R. c Calabretta2020 ONCJ 435

La Cour de justice de l’Ontario a déterminé que la fouille par une direction d’école du sac à main d’une élève ne constituait pas une fouille ou une perquisition abusive au sens l’article 8 de la Charte canadienne de droits et libertés.

Dans le cadre d’une fouille obligatoire le soir du bal des finissants, la direction adjointe avait trouvé deux grammes de cocaïne dans le sac à main de l’élève. La Cour a statué que, malgré l’absence de motifs raisonnables et probables appuyant la fouille, la fouille obligatoire des sacs d’élèves présents au bal des finissants était raisonnable dans les circonstances.

 

DROITS DE LA PERSONNE

Catherine c Greater Essex County District School Board2020 HRTO 706

Le requérant alléguait que le conseil scolaire avait fait preuve de discrimination en raison de son âge, car il n’avait pas été embauché après avoir posé sa candidature pour un emploi.

Le conseil scolaire a demandé que la requête soit rejetée au motif qu’elle n’avait aucune chance raisonnable d’être accueillie.

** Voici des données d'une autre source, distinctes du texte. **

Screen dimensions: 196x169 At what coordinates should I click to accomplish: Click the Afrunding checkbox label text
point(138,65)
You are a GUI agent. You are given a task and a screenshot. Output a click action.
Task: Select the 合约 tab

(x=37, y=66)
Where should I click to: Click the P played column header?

Le Tribunal a déterminé que la requête pouvait suivre son cours, car le requérant avait fait état de suffisamment de preuve à l’appui de ses allégations.

 

CONTENTIEUX CIVIL

Hannam c Medicine Hat School District No. 762020 ABCA 343

La Cour d’appel de l’Alberta a rejeté l’action de la mère d’une élève qui avait fait une chute sur le trottoir devant l’une des écoles du conseil scolaire. Le concierge répandait du sable alors que la mère de l’élève marchait derrière lui, puis elle a glissé.

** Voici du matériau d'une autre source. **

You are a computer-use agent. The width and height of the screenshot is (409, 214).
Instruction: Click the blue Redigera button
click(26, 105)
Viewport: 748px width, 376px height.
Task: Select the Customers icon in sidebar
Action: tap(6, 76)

La Cour a déterminé que le conseil scolaire avait été ni négligent ni manqué à ses obligations en vertu de la Occupiers’ Liability Act.  La Cour a ajouté qu’il n’y avait rien de plus que le conseil scolaire aurait dû faire pour rendre son trottoir sécuritaire pour les visiteurs. Les hivers de l’Alberta présentent des conditions qui posent des risques pour ses habitants.

 

Rachelle Doucette-Oxley c District Scolaire Francophone Sud et al., 2020 NBQB 222

Une ancienne employée, une aide-enseignante, réclamait des dommages-intérêts importants contre le conseil scolaire en raison de discrimination et de harcèlement en milieu de travail. La Cour du Banc de la Reine du Nouveau-Brunswick a rejeté l’action de l’ancienne employée contre le conseil scolaire. La Cour a conclu que les questions en litige relevaient de la compétence exclusive de l’arbitre nommé en vertu de la convention collective.

 

DROIT ADMINISTRATIF

Commission scolaire francophone et al c Ministre de l’Éducation, 2020 CSTNO 28

Les requérants, des parents non ayants droit en vertu de l’article 23 de la Charte canadienne des droits et libertés, contestaient le refus de la ministre de l’Éducation d’exercer sa discrétion d’accorder les demandes d’admission de six (6) enfants aux écoles de la minorité franco-ténoise.

La Cour suprême des Territoires du Nord-Ouest a accueilli les demandes de contrôle judiciaire des parents et a rejeté les décisions de la ministre au motif qu’elles étaient déraisonnables. La Cour a conclu que les conclusions de la ministre reposaient en grande partie sur des considérations qui n’étaient pas appuyées par la preuve. Les décisions refusant l’admission des enfants dans les écoles de la commission scolaire ont été annulées et ont été renvoyées au ministre aux fins d’un nouvel examen.